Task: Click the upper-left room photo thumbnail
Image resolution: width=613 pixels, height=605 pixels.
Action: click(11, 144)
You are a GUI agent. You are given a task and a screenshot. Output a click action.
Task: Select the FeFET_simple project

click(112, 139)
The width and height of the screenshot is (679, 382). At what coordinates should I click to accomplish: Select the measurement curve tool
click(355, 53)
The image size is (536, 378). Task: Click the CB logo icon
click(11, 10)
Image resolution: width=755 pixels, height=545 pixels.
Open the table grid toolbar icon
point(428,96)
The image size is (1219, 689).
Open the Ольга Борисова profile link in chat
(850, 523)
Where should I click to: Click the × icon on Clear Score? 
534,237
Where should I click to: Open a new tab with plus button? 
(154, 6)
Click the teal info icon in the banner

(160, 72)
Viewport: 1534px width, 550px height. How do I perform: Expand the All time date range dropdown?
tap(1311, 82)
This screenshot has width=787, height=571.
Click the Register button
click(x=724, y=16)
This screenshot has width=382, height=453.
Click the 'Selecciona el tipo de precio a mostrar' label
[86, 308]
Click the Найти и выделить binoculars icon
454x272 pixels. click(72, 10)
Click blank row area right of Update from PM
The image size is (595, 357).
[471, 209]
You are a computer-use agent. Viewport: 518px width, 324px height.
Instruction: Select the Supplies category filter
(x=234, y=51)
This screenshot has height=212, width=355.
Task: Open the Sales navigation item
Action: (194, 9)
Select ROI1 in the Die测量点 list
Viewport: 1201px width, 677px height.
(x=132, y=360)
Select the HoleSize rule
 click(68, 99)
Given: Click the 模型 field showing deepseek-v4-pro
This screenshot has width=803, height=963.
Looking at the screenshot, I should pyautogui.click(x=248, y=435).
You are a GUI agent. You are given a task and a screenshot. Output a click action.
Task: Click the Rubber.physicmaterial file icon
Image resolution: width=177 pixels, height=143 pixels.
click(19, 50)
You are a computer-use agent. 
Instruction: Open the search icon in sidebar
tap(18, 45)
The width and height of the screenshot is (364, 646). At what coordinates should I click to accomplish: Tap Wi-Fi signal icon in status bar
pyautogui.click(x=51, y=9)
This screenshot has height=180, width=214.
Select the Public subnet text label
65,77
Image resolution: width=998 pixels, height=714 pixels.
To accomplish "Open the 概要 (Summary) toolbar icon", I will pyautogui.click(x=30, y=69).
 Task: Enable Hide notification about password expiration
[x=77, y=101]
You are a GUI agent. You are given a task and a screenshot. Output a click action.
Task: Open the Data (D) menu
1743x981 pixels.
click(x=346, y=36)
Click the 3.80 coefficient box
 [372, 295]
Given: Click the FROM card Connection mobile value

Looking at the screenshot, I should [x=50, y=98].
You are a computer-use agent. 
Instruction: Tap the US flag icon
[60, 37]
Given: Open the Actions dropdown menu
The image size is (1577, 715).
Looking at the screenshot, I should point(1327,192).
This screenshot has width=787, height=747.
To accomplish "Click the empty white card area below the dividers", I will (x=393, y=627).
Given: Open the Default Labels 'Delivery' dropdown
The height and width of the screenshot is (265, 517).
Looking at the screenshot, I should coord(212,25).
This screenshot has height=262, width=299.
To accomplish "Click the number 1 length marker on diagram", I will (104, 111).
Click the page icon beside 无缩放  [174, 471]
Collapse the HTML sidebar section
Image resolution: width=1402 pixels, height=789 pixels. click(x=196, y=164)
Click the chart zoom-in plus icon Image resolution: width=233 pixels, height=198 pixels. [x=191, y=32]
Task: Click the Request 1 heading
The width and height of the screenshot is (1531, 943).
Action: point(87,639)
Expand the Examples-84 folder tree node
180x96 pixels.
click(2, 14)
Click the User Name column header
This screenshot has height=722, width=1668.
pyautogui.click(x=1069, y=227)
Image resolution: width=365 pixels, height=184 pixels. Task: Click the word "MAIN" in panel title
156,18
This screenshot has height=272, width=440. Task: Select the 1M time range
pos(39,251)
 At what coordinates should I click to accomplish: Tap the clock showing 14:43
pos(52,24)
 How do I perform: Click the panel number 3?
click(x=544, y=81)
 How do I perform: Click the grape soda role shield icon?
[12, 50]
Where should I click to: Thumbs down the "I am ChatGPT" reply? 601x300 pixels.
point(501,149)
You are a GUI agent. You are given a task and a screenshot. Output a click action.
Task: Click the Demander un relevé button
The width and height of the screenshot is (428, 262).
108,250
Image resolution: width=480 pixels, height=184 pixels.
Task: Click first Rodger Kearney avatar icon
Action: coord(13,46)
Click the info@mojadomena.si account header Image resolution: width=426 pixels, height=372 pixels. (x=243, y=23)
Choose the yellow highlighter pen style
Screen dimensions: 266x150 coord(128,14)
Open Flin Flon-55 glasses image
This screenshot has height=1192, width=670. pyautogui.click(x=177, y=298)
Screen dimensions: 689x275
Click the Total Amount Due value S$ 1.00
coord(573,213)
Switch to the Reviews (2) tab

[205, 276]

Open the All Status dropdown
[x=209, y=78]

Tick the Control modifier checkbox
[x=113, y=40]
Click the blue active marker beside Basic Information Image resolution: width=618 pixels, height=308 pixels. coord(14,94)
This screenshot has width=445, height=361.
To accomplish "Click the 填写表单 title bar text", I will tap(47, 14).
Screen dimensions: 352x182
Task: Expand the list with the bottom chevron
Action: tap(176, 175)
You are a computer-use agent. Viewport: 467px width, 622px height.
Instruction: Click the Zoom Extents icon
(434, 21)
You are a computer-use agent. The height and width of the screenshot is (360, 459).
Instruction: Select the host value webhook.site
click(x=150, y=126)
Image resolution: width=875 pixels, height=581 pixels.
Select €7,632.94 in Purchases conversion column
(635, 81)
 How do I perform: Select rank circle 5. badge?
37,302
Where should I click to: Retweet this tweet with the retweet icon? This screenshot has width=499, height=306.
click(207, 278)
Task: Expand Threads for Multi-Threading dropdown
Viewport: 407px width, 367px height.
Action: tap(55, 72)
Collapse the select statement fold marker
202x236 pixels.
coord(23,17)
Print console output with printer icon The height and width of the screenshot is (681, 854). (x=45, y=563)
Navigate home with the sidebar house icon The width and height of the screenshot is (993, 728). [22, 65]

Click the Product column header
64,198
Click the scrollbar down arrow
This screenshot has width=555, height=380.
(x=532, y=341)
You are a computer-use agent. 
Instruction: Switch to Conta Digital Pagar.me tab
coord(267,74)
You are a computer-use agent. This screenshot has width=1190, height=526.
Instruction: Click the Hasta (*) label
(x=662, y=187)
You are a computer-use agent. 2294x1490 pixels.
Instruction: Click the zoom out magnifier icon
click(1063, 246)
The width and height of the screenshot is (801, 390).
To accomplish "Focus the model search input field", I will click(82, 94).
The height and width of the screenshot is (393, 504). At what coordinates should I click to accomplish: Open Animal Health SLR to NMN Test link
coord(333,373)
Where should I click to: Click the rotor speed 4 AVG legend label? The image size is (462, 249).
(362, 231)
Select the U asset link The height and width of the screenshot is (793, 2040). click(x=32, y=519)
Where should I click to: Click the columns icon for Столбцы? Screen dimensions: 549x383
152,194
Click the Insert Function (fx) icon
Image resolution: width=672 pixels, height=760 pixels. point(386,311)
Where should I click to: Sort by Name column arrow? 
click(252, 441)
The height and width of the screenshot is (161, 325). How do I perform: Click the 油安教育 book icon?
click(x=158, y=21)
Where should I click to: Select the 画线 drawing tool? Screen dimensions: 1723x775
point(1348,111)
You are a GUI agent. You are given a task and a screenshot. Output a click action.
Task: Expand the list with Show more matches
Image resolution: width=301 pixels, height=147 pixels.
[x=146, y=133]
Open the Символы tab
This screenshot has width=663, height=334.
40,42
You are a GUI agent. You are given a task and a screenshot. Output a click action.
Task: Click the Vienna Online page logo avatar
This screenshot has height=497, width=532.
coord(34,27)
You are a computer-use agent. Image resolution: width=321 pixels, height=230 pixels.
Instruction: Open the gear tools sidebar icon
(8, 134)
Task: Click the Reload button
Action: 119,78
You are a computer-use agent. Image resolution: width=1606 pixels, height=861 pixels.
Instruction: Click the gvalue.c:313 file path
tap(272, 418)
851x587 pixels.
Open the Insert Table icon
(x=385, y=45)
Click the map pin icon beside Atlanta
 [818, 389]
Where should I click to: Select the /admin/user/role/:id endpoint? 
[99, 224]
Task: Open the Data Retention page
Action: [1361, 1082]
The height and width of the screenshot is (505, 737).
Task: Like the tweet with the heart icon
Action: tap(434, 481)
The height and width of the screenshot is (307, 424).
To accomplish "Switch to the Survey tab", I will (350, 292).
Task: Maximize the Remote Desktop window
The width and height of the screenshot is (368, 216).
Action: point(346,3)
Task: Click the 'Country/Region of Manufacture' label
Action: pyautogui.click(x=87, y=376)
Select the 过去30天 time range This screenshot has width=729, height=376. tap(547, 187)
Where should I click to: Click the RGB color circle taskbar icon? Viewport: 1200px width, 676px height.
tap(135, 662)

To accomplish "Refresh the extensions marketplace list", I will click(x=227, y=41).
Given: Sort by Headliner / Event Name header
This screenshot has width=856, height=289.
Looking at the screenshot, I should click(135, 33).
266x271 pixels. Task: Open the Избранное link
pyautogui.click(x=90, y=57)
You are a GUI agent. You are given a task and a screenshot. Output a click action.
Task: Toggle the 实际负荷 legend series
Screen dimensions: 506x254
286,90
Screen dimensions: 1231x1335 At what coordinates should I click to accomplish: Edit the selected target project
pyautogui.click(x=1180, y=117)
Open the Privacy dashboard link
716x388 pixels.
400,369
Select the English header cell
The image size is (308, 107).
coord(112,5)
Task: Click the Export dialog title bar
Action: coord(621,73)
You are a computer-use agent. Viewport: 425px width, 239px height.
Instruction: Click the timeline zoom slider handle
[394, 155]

-*-

• DIRECTION
Copy the rows verbatim, beginning at the line that contains "This screenshot has width=787, height=571." and ending after the line that contains "[x=77, y=101]".

• FINISHED TASK
This screenshot has width=787, height=571.
Click the Register button
click(x=724, y=16)
This screenshot has width=382, height=453.
Click the 'Selecciona el tipo de precio a mostrar' label
[86, 308]
Click the Найти и выделить binoculars icon
454x272 pixels. click(72, 10)
Click blank row area right of Update from PM
The image size is (595, 357).
[471, 209]
You are a computer-use agent. Viewport: 518px width, 324px height.
Instruction: Select the Supplies category filter
(x=234, y=51)
This screenshot has height=212, width=355.
Task: Open the Sales navigation item
Action: (194, 9)
Select ROI1 in the Die测量点 list
Viewport: 1201px width, 677px height.
(x=132, y=360)
Select the HoleSize rule
 click(68, 99)
Given: Click the 模型 field showing deepseek-v4-pro
This screenshot has width=803, height=963.
Looking at the screenshot, I should pyautogui.click(x=248, y=435).
You are a GUI agent. You are given a task and a screenshot. Output a click action.
Task: Click the Rubber.physicmaterial file icon
Image resolution: width=177 pixels, height=143 pixels.
click(19, 50)
You are a computer-use agent. 
Instruction: Open the search icon in sidebar
tap(18, 45)
The width and height of the screenshot is (364, 646). At what coordinates should I click to accomplish: Tap Wi-Fi signal icon in status bar
pyautogui.click(x=51, y=9)
This screenshot has height=180, width=214.
Select the Public subnet text label
65,77
Image resolution: width=998 pixels, height=714 pixels.
To accomplish "Open the 概要 (Summary) toolbar icon", I will pyautogui.click(x=30, y=69).
 Task: Enable Hide notification about password expiration
[x=77, y=101]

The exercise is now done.